**Your task:** Every line in the data below from the one containing "Image resolution: width=200, height=2576." down to the one containing "关于我们 (36, 2555)", both included, must be retyped exactly; no other line is to appear.

**Extracted records:**
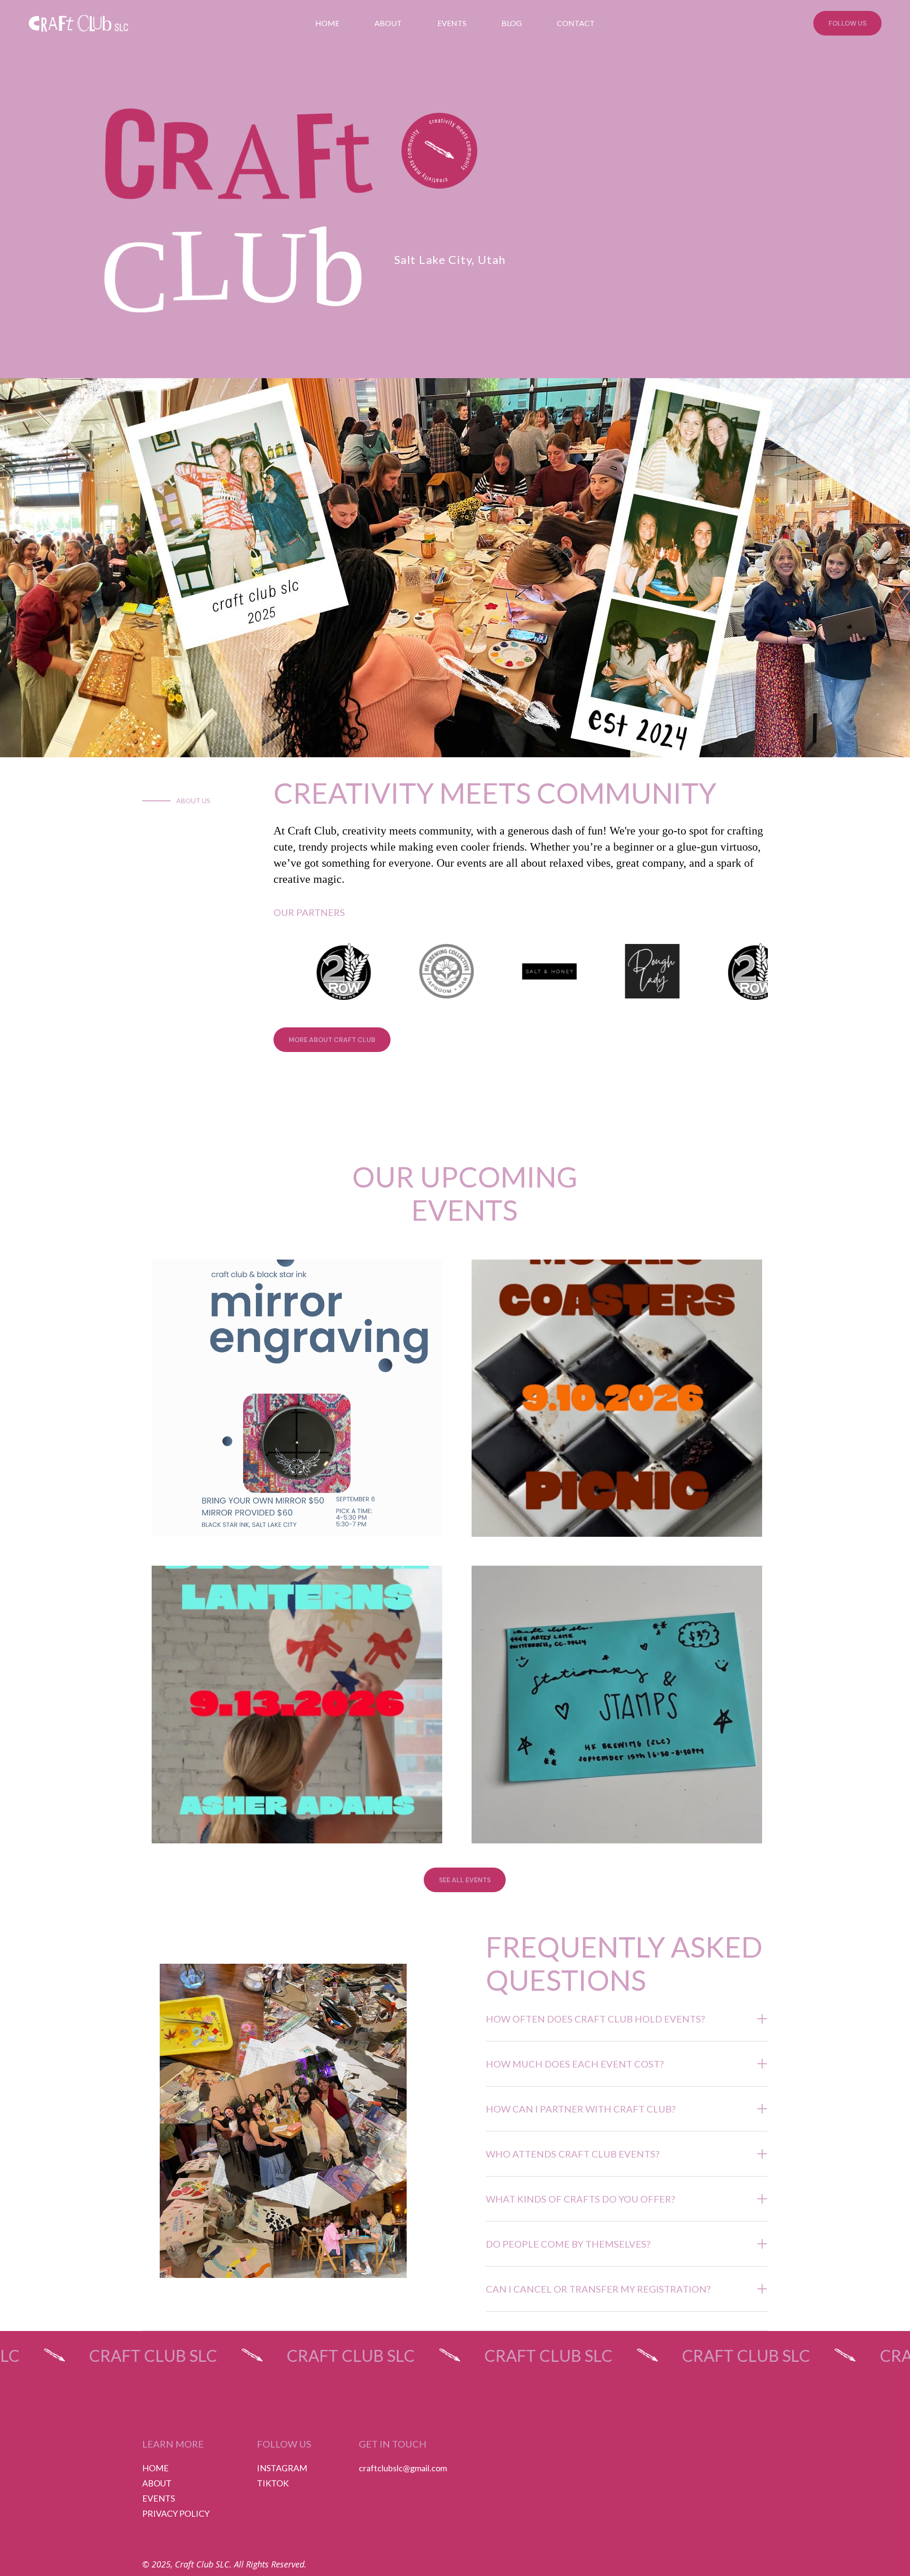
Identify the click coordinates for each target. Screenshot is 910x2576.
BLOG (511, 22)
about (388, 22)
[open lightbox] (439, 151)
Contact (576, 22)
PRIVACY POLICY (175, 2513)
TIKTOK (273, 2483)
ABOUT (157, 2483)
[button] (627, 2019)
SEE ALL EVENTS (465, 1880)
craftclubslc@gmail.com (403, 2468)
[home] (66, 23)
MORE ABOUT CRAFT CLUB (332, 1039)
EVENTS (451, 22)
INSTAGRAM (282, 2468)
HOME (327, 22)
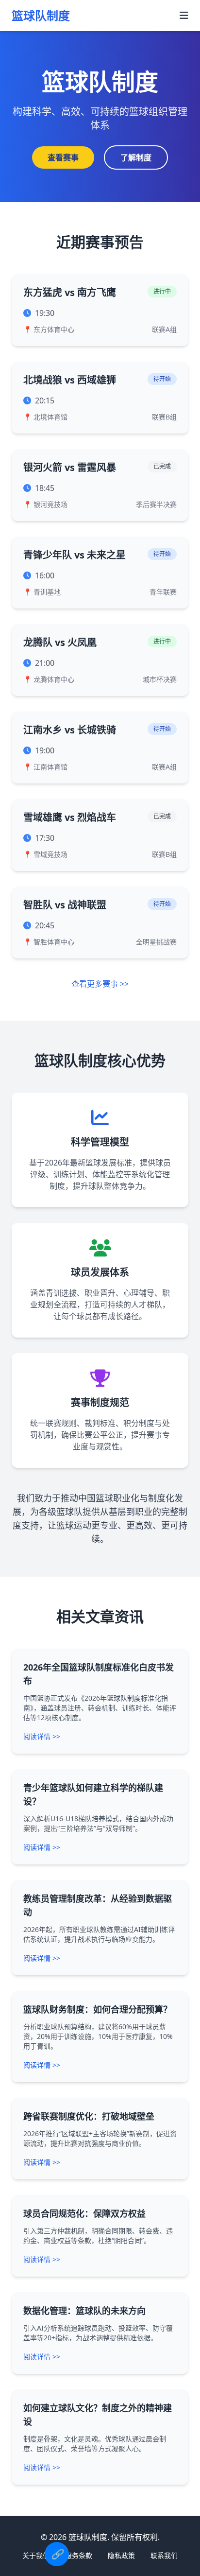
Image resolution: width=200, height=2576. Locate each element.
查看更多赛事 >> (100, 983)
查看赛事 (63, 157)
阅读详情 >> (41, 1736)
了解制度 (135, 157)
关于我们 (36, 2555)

* * *

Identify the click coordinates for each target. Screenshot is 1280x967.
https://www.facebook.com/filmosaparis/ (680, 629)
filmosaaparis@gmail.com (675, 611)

**Exercise answer:**
Image resolution: width=200, height=2576. Locate each element.
查看更多赛事 >> (100, 983)
查看赛事 (63, 157)
阅读详情 >> (41, 1736)
了解制度 (135, 157)
关于我们 (36, 2555)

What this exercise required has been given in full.